A chime broke the silence. Kaya opened her eyes and leaned forward, gasping as her eyes fell on the display.


She tapped the “view results” with a shaky hand and leaped out of her chair when a diagram of the entire planet displayed, permeated in a web of DNA energy surrounding the planet. The energy spread across the planet while she was fighting with the ship systems.

Kaya’s hands flew to her mouth. She did it. It was accidental, but that didn’t matter.
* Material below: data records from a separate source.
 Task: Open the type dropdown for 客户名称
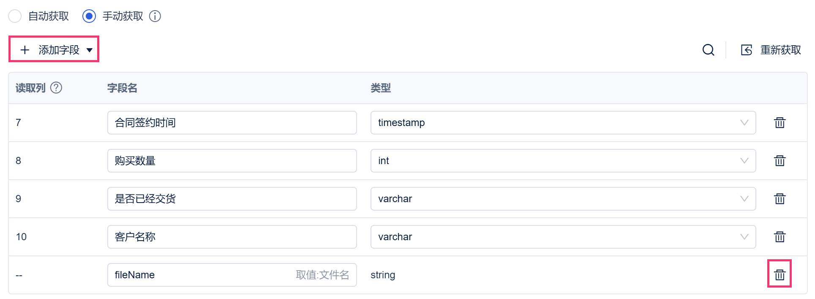pyautogui.click(x=563, y=237)
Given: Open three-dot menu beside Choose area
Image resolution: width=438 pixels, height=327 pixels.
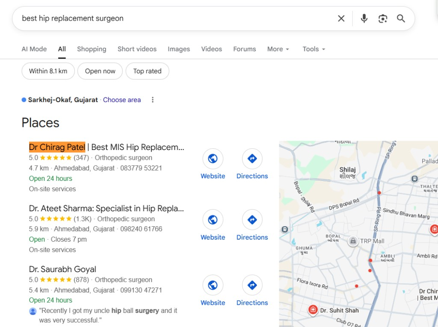Looking at the screenshot, I should coord(153,100).
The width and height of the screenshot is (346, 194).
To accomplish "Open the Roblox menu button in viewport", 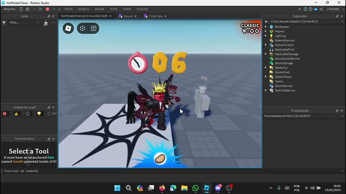I will [68, 28].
She just confirmed the existence of alien life, and it was in their solar system.

She collapsed in the chair, realizing that she was hyperventilating. She took deep breaths, forcing herself to calm down and think. She had to tell somebody! She had to get back to Earth!

Another chime sounded. She tapped the console and felt her throat catch as she saw the energy from the planet flowing toward the ship.

That energy shut down the mapping probes. If it reached the ship, it could shut down the ship.

The communication system chimed. She clicked it open to find alien script flowing through the transmission channel. She opened speakers. Static filled the chamber, but a soft noise seemed to seep through the static. She tried to filter the audio channel to clear it, but only succeeded in exposing a soft, musical tone.

Of course, the ship couldn’t identify it.

Kaya was a scientist and a pilot, not a gambler. Computers might not be reliable, but one thing they shared with humanity was a protocol for self-preservation. If the probes on the planet couldn’t tell her what she was seeing or hearing, then it wasn’t safe to bet that organic minds would do any better in a life or death situation. She rushed to navigation and set coordinates for Earth. She hoped they could make it there in time. Now the energy knew there was sentient life out here, and Kaya sensed that they didn’t have much time to figure out how to establish a proper first contact with whatever that was on Mercury.

Kaya hoped the Earth satellites saw and heard what she did. First contact was at stake. One thing was certain: it's a good thing she was awake.

Then again, perhaps that was the true plan all along.